国立研究開発法人情報通信研究機構の中長期目標の改正案に対する サイバーセキュリティ戦略本部の意見

サイバーセキュリティ戦略本部 第19回会合のなかで、
「国立研究開発法人情報通信研究機構の中長期目標の改正案に対するサイバーセキュリティ戦略本部の意見」が公表されています。

資料は、こちら(報道発表) と、こちら(資料7)

まずは、いわゆるNICT法改正をめぐるいろいろな問題について、ちょっと前のエントリで検討しておきました。

サイバーセキュリティ基本法(平成 26 年法律第 104 号)第 25 条第1項第1号に基づいて、とありますが、同号は、

第二十五条 本部は、次に掲げる事務をつかさどる。
一 サイバーセキュリティ戦略の案の作成及び実施の推進に関すること。
となっています。
なので、この条文は、サイバーセキュリティ戦略案の枕言葉となります。

同法第 12 条第5項において準用する同条第3項の規定は

5 前二項の規定は、サイバーセキュリティ戦略の変更について準用する。

となって、準用される3項は

3 内閣総理大臣は、サイバーセキュリティ戦略の案につき閣議の決定を求めなければならない。

ですね。なので、サイバーセキュリティ戦略の変更については、戦略本部がOKといっているという流れになります。
で、「サイバーセキュリティ戦略本部としては示された中長期目標の改正案については妥当な内容であると判断」というしコメントがでています。

でもって、良く考えると、サイバーセキュリティ戦略本部が、NICTの中長期計画案にコメントをつけることができる根拠条文は何?ということになります。

「電気通信事業法及び国立研究開発法人情報通信研究機構法の一部を改正する法律」の2条(国立研究開発法人情報通信研究機構法の一部改正)が、NICT法を改正しています。
それによって、前のエントリで触れた特定アクセス行為が新機構法8条2項によって認められています。そして、この特定アクセス行為に関する部分については、総務大臣は、サイバーセキュリティ本部の意見を聞くことができることになっています。

これは、上の「電気通信事業法及び国立研究開発法人情報通信研究機構法の一部を改正する法律」の附則2条(準備行為)2項において

総務大臣は、独立行政法人通則法(平成十一年法律第百三号)第三十五条の四第一項の規定により中長期目標(第二条の規定による改正後の国立研究開発法人情報通信研究機構法(以下この条及び附則第六条において「新機構法」という。)附則第八条第二項に規定する業務に係る部分に限る。)を変更しようとするとき、又は独立行政法人通則法第三十五条の五第一項の規定による中長期計画(新機構法附則第八条第二項に規定する業務に係る部分に限る。)の認可をしようとするときは、この法律の施行の日(以下この条において「施行日」という。)前においても、サイバーセキュリティ戦略本部の意見を聴くことができる。

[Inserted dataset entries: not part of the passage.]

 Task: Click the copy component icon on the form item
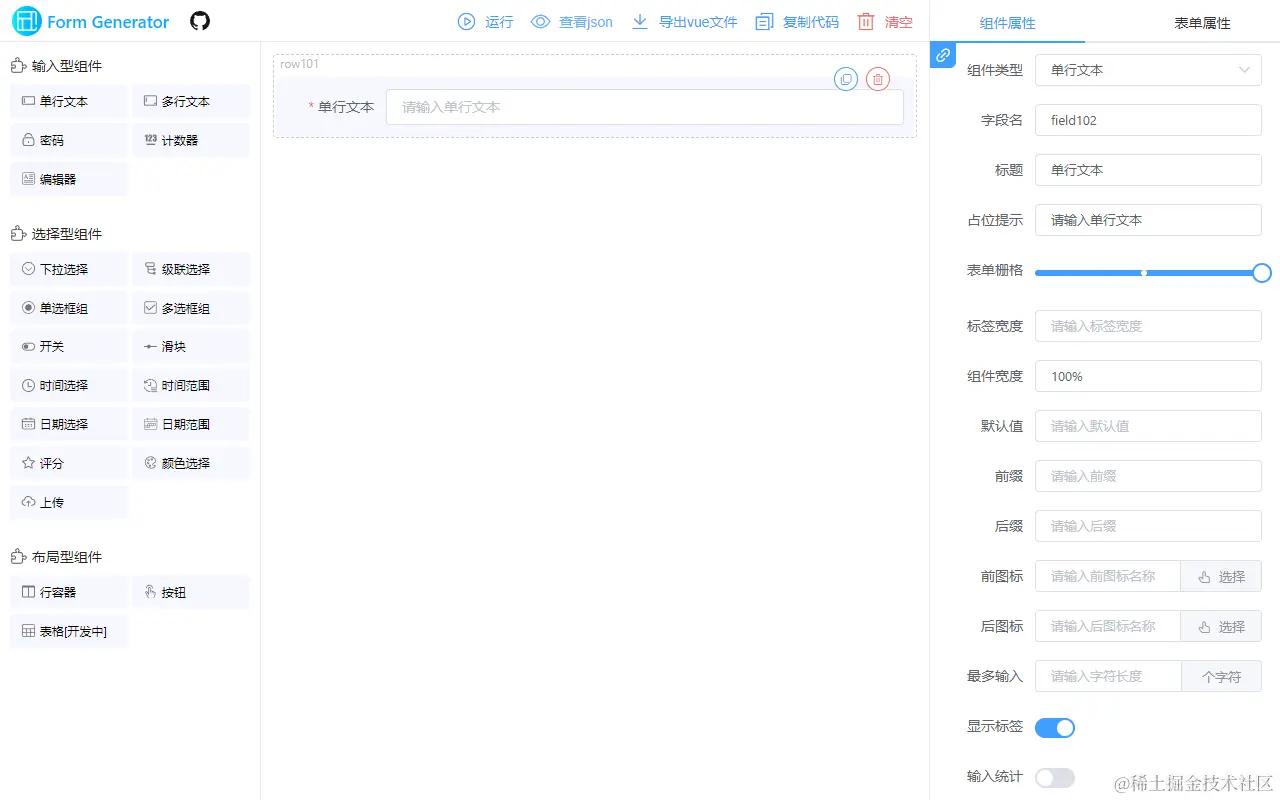coord(845,79)
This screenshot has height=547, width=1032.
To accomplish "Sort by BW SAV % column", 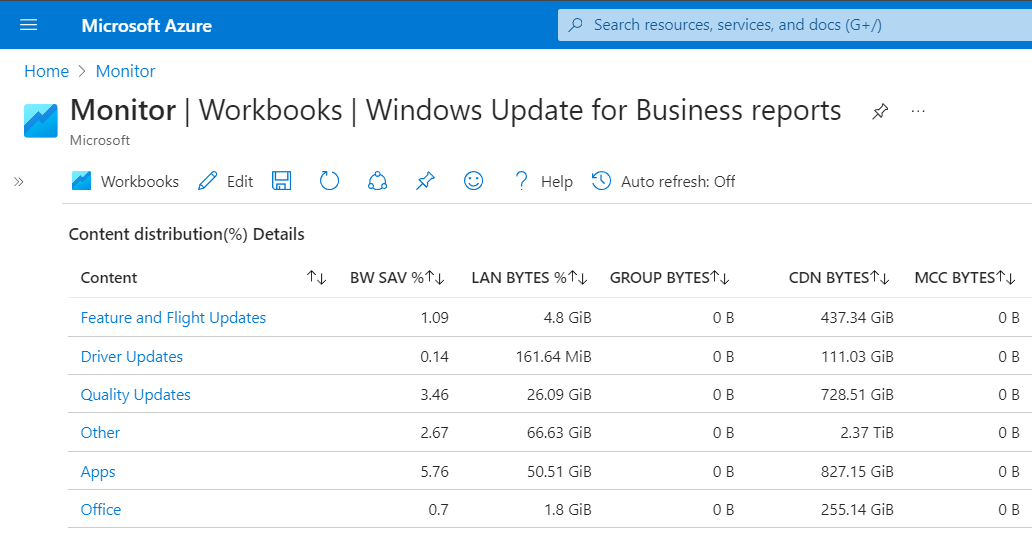I will 435,278.
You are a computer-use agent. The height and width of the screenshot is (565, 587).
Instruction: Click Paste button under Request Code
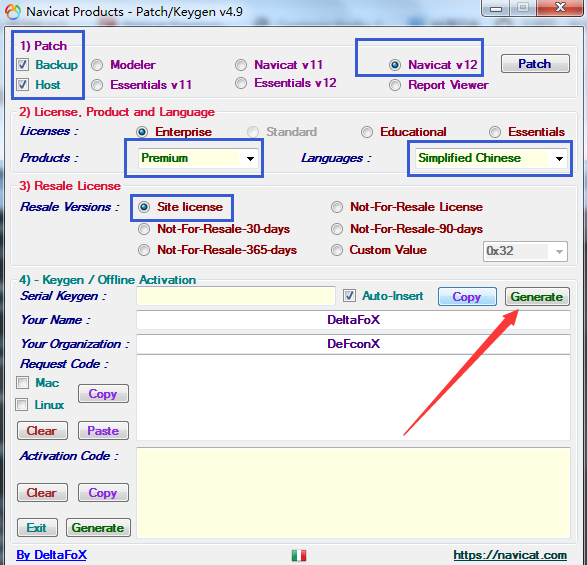click(103, 431)
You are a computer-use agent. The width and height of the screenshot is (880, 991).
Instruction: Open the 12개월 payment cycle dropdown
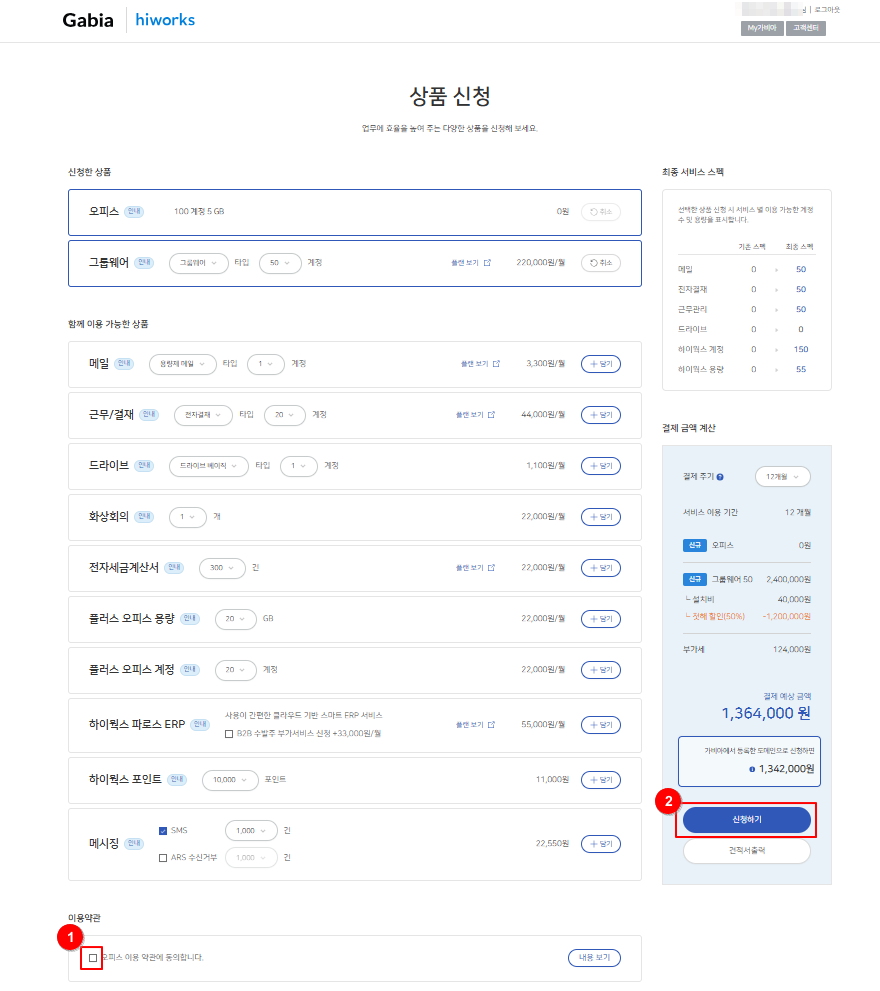tap(782, 476)
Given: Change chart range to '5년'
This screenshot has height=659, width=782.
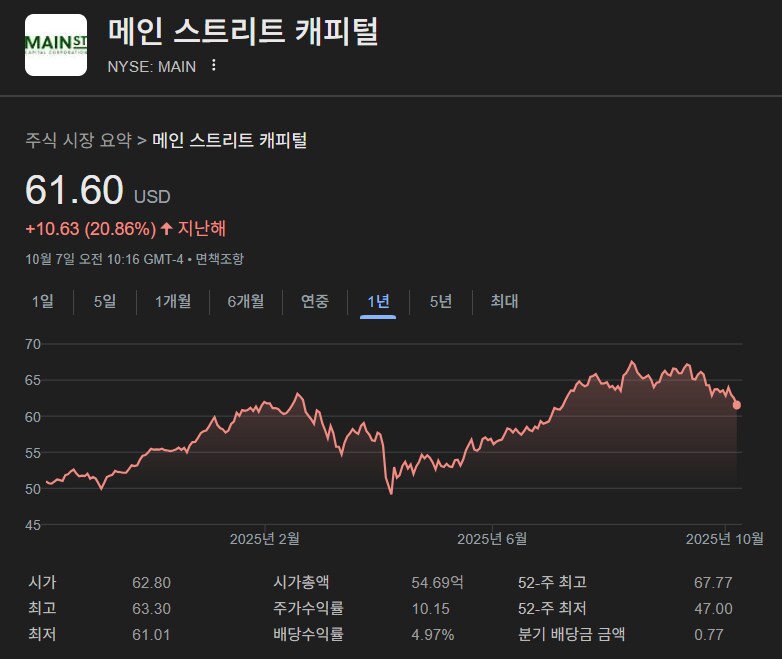Looking at the screenshot, I should [441, 302].
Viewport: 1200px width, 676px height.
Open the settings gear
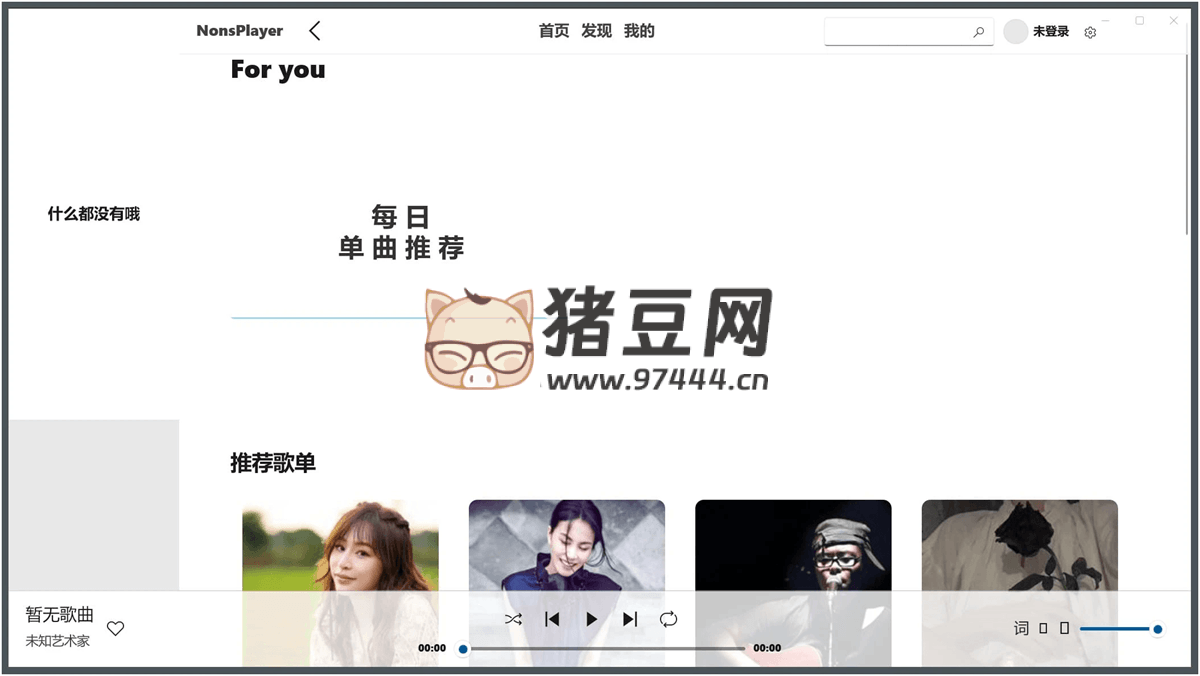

となっています。厳密に考えると、以下のふれるように、この意見書は、新機構法附則第八条第二項に規定する業務に係る部分に限る中長期計画の認可に対する意見書のように思えます。
とすると、根拠条文として、上の附則2条(準備行為)2項をひいておくべきだったような気がします。
どうなのでしょうか。

それは、さておき、
サイバーセキュリティ戦略本部は、「総務大臣に対し、以下の事項を要請する。」として、特定アクセス行為に関する計画に関してと思われますが、

(1)調査の内容
実効性の高いものとなるように努めるとともに、適時に見直しが行われること

(2)調査の実施
十分な周知を行うとともに、機器の利用者への影響等を十分考慮すること。また、適切なパスワード設定の必要性について周知活動を行うこと

(3)調査の結果
調査手法の高度化/必要応じた情報共有

(4)関係省庁との連携
既に流通している IoT 機器等については、利用者、製造事業者、電気通信事業者等の様々な主体が関係することから、これらの有機的連携が確保された取組につながるよう、NISC をはじめとする関
係省庁との連携に努めること
の4項目が留意点として明らかにされています。

「NICT法改正と不正アクセス禁止法」のエントリで検討したことですが、NICTからするアクセス行為(適法なもの)による脅威があるか、どうか、というのは、被害システムとしては、わからないので、セキュリティからすると、それはそれで、問題が生じうるわけです。それでも、それを上回るメリットが、あるというのが法の態度なので、それについては、そういうものとして認識することになります。

しかしながら、単にアクセスするのみではなく、その後の調査行為も、不正アクセス禁止法違反とされないということになると考えられる(前のエントリ参照)とすれば、「十分な周知/機器の利用者への影響等を十分考慮」が必要になるのは、いうまでもありません。
また、それをふまえて、実際の調査手法についても「適時に見直しが行われる」ことが必要になるわけです。